> _What this task involves_:
Please pull out every line in the entries below that contains the string "Select". Case counts.

-- Start of Material provided --

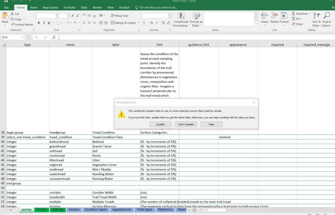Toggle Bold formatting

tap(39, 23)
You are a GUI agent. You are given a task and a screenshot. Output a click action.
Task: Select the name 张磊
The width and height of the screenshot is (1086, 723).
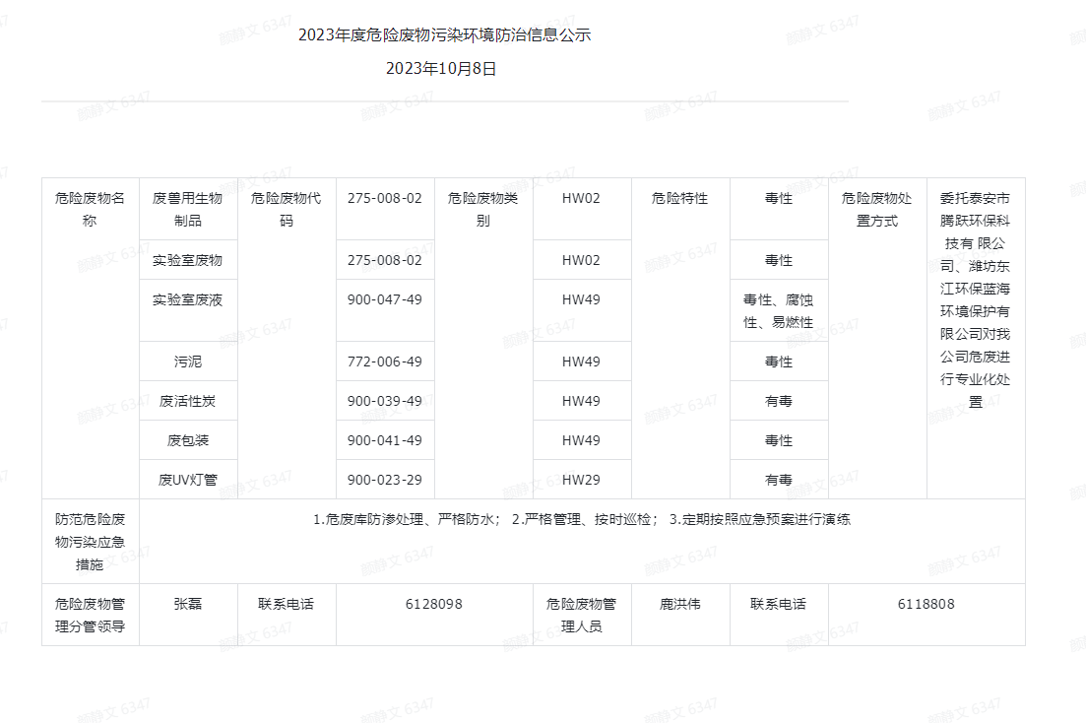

-- End of Material provided --
-- Start of Material provided --

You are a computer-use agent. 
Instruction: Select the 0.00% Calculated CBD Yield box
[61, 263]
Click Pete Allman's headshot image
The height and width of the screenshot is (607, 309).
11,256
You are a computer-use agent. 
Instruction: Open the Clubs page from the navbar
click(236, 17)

-- End of Material provided --

> _Correct output_:
Task: Select the name 张磊
Instruction: Select the 0.00% Calculated CBD Yield box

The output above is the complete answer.